§ **AIM OF THE EXERCISE**
Copy the entries below word for word, but omit any pictures they contain.

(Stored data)
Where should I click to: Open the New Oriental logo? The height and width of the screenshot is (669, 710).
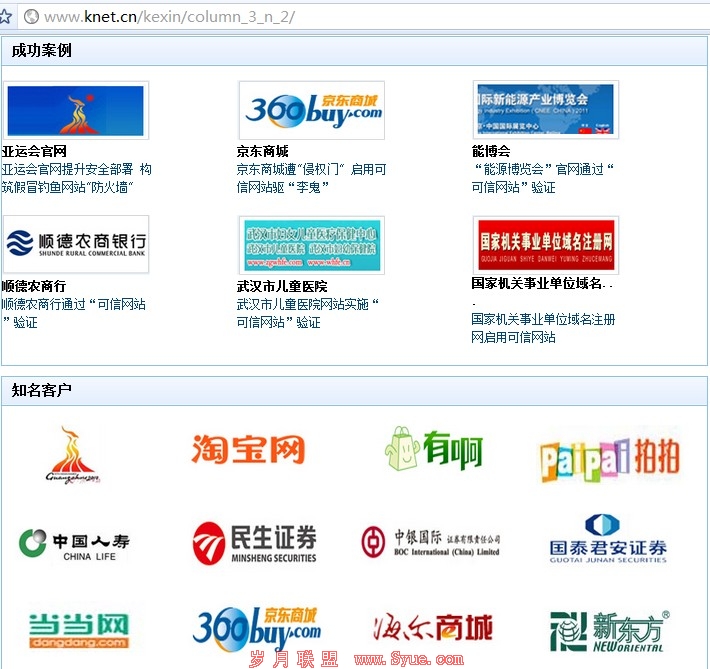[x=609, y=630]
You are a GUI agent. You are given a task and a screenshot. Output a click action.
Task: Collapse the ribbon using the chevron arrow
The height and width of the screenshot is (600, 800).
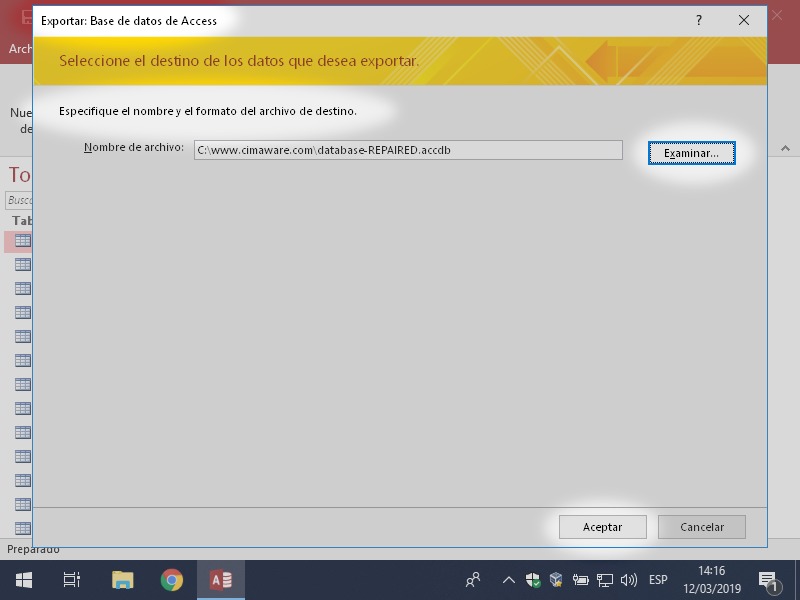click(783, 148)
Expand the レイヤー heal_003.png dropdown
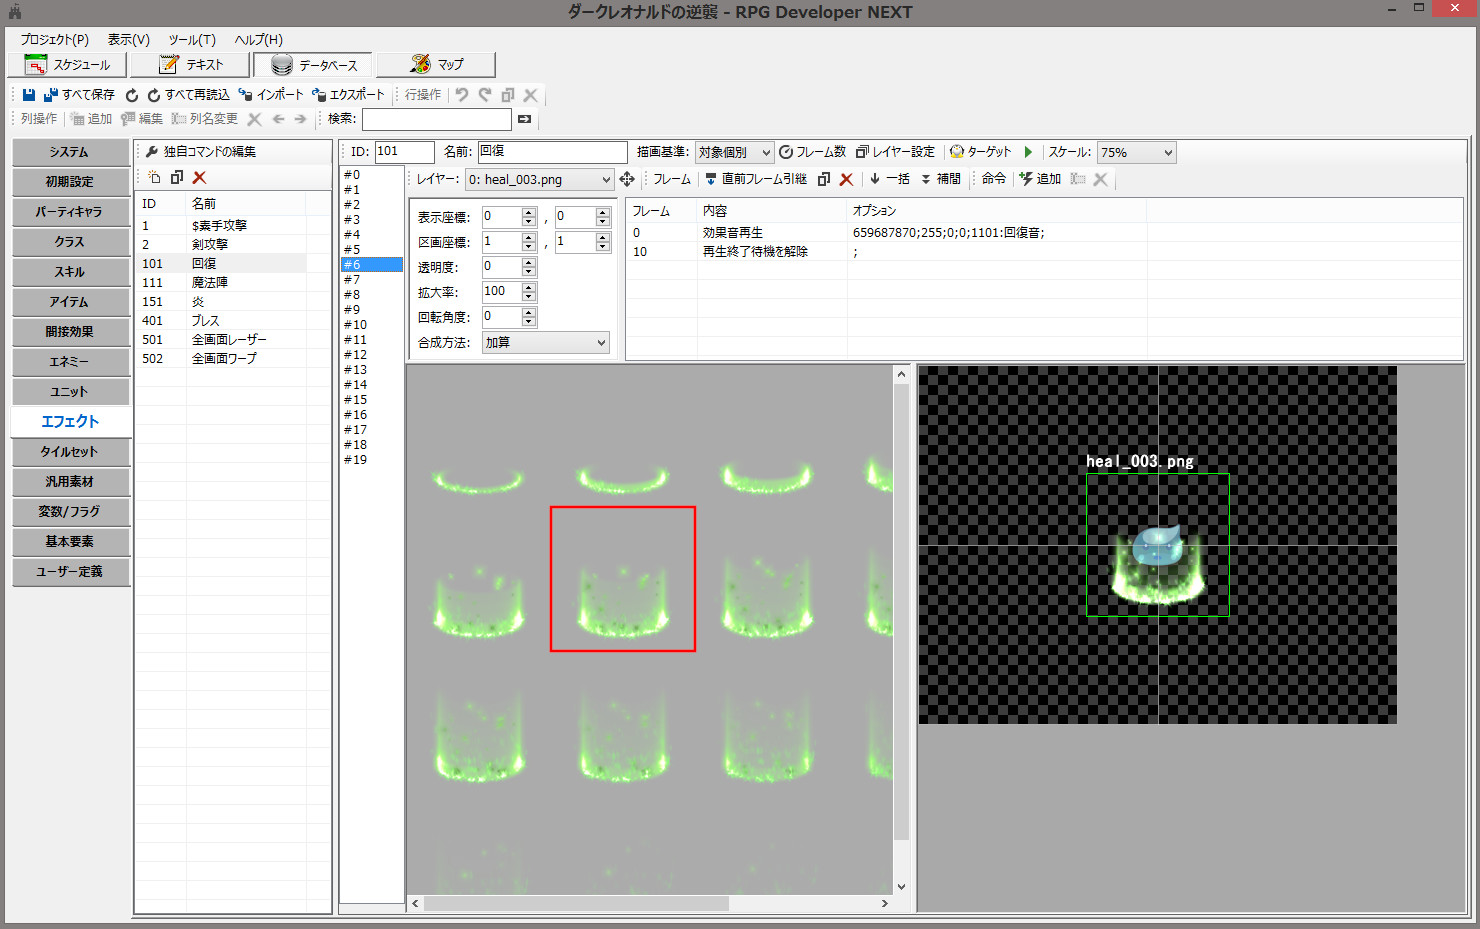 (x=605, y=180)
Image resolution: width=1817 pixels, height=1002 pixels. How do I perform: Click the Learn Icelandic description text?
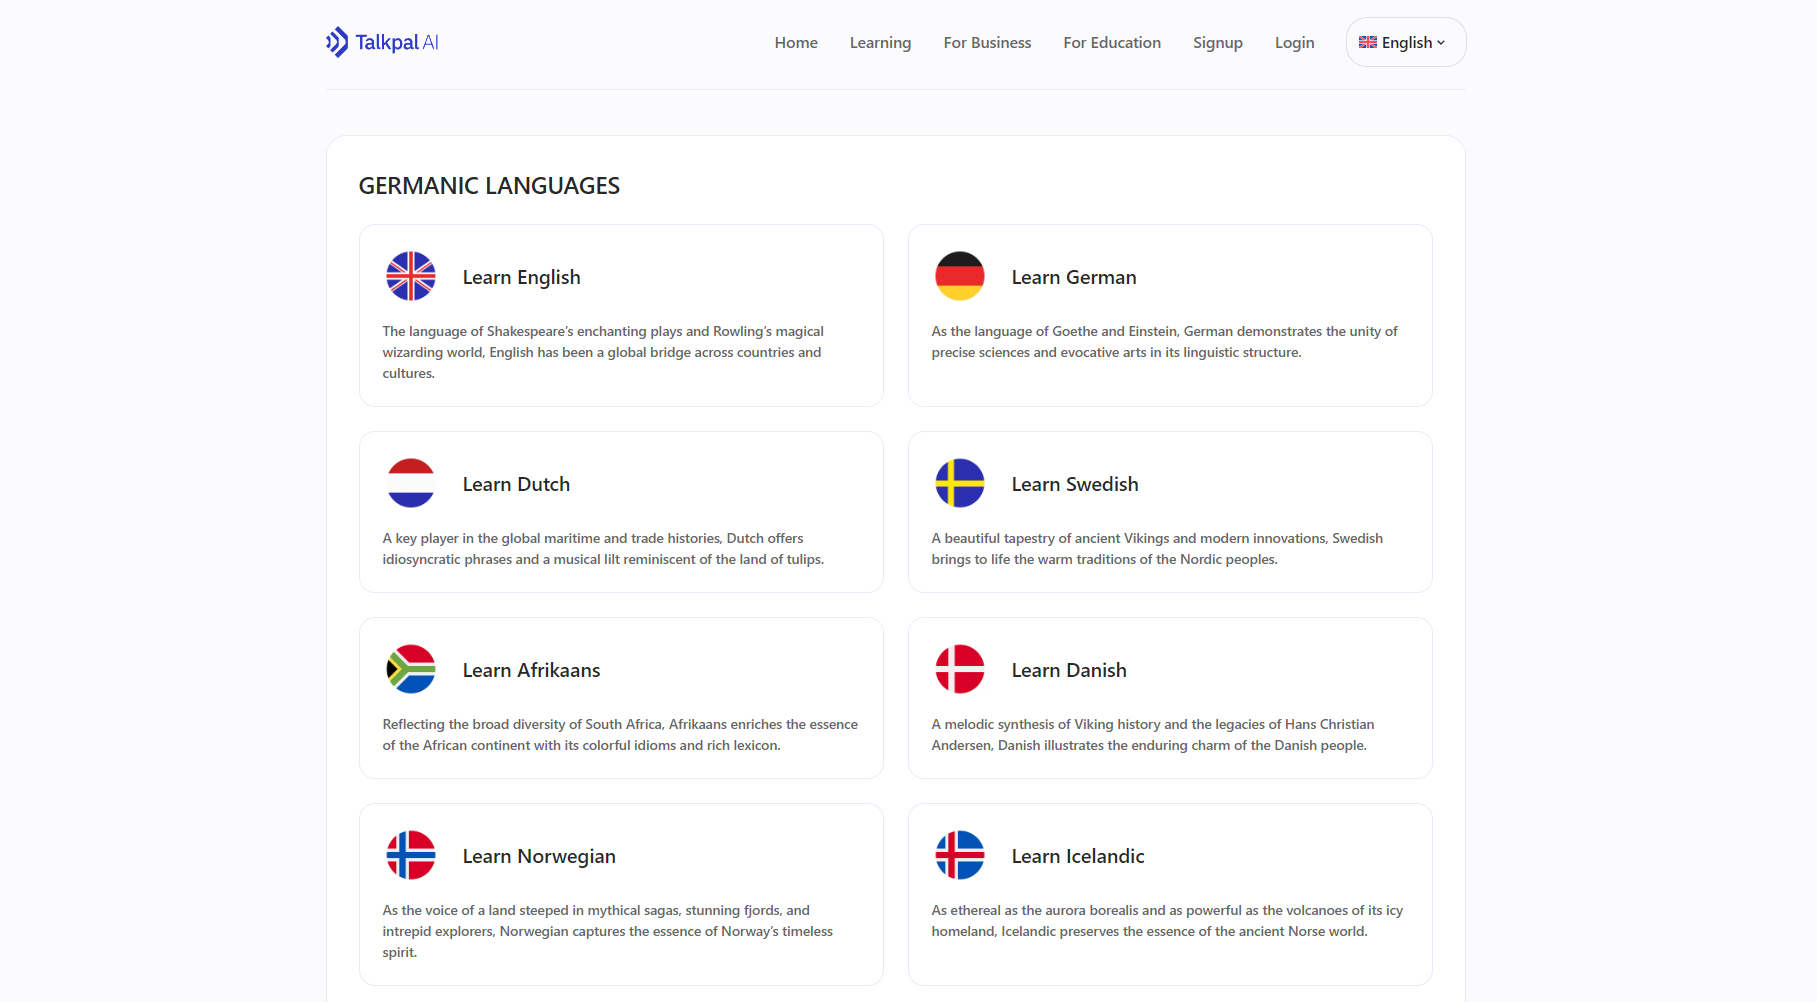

§ **OUTPUT FOR THIS EXERCISE**
Where should I click to: Open the New Oriental logo? The height and width of the screenshot is (669, 710).
[x=609, y=630]
You are a GUI agent. You are given a task and a screenshot. Output a click action.
Task: Collapse the ribbon using the chevron arrow
The height and width of the screenshot is (600, 800).
click(783, 148)
Expand the レイヤー heal_003.png dropdown
 (x=605, y=180)
Image resolution: width=1817 pixels, height=1002 pixels. How do I perform: Click the Learn Icelandic description text?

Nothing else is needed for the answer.